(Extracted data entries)
*** Block opens ***
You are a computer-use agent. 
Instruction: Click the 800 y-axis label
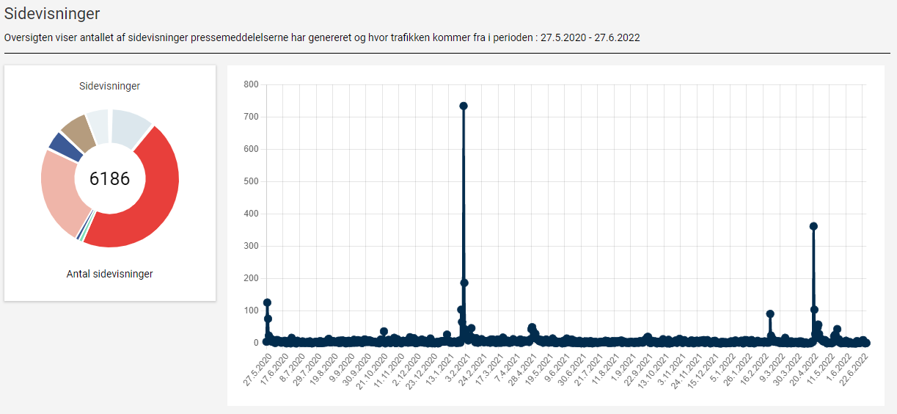point(251,84)
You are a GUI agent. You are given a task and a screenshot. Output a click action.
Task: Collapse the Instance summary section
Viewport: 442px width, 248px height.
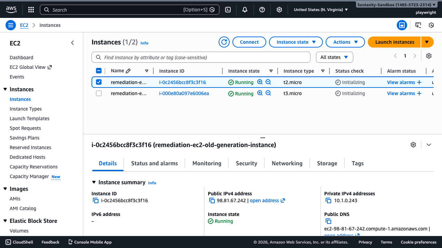point(94,182)
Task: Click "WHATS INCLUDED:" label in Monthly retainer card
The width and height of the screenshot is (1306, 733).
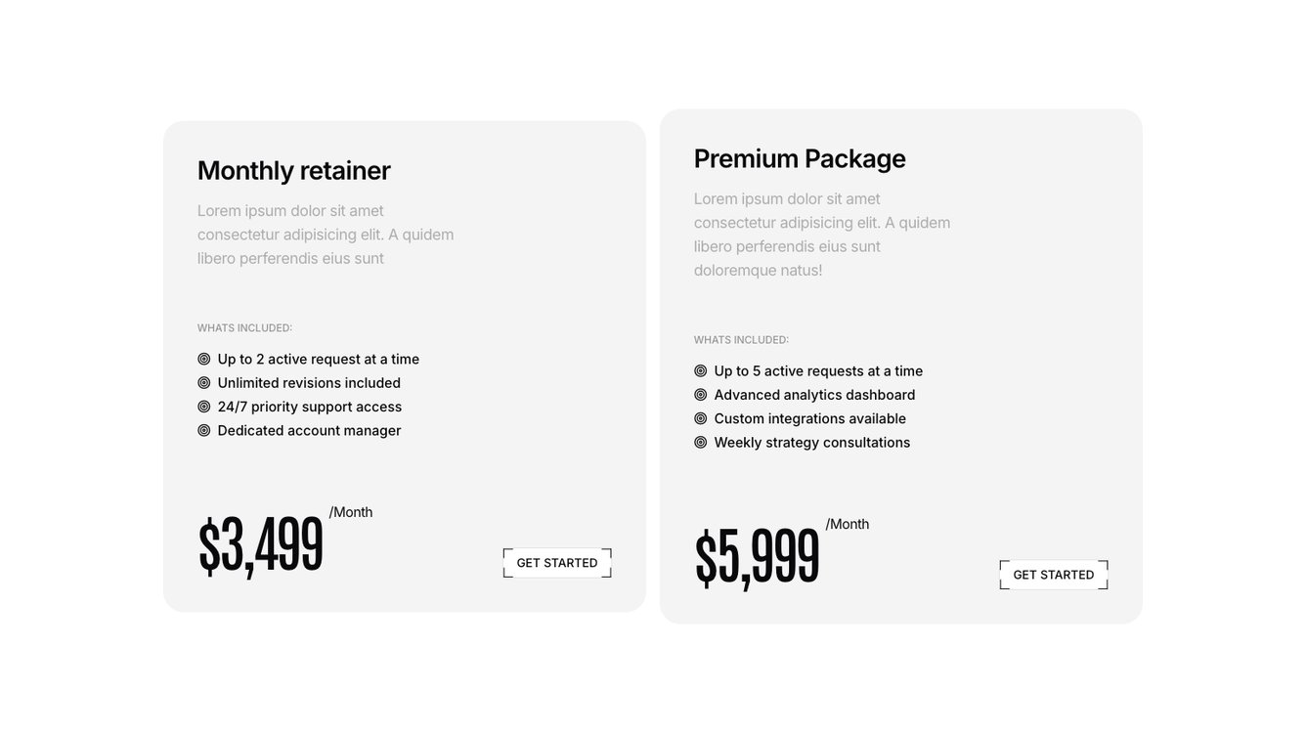Action: (244, 328)
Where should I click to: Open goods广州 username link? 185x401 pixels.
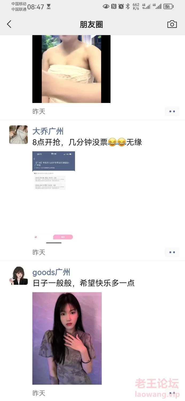(x=51, y=272)
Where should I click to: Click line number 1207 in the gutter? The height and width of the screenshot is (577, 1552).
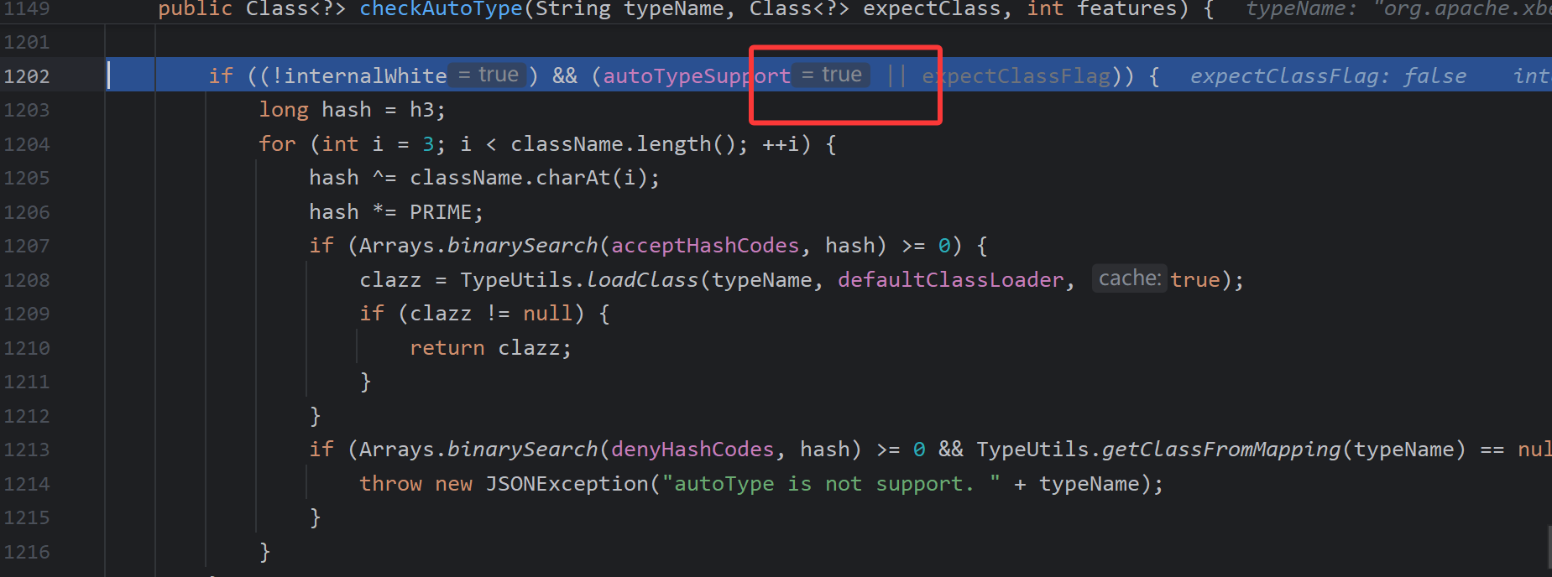[x=27, y=246]
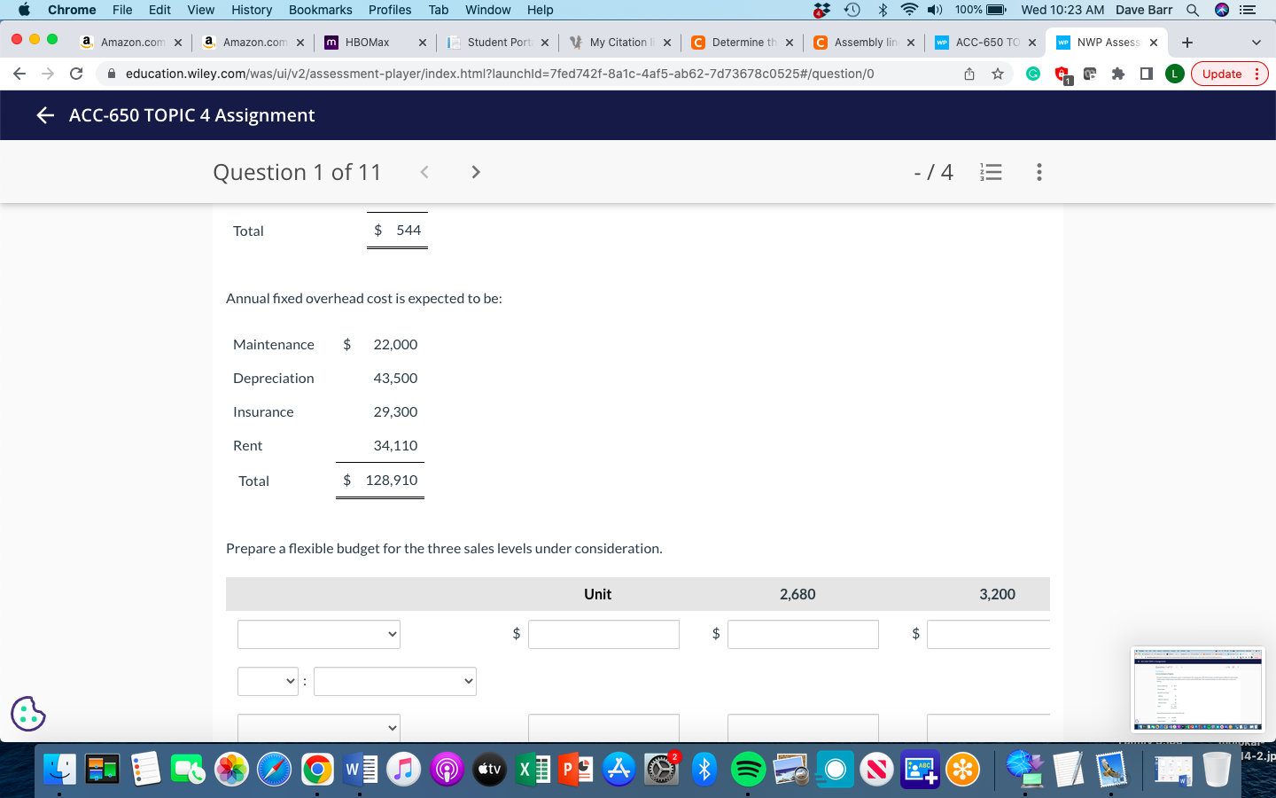Screen dimensions: 1276x798
Task: Bookmark this page with the star icon
Action: 998,74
*** Block closes ***
Each line from the one that holds "Monthly retainer card" through the final line of the data must be retyped exactly; the pictures must not appear.

• **TASK RESPONSE**
Task: Click "WHATS INCLUDED:" label in Monthly retainer card
The width and height of the screenshot is (1306, 733).
Action: (244, 328)
Where should I click to: Open goods广州 username link? 185x401 pixels.
(x=51, y=272)
Where should I click to: Click line number 1207 in the gutter? The height and width of the screenshot is (577, 1552).
[x=27, y=246]
Screen dimensions: 1276x798
Task: Bookmark this page with the star icon
Action: 998,74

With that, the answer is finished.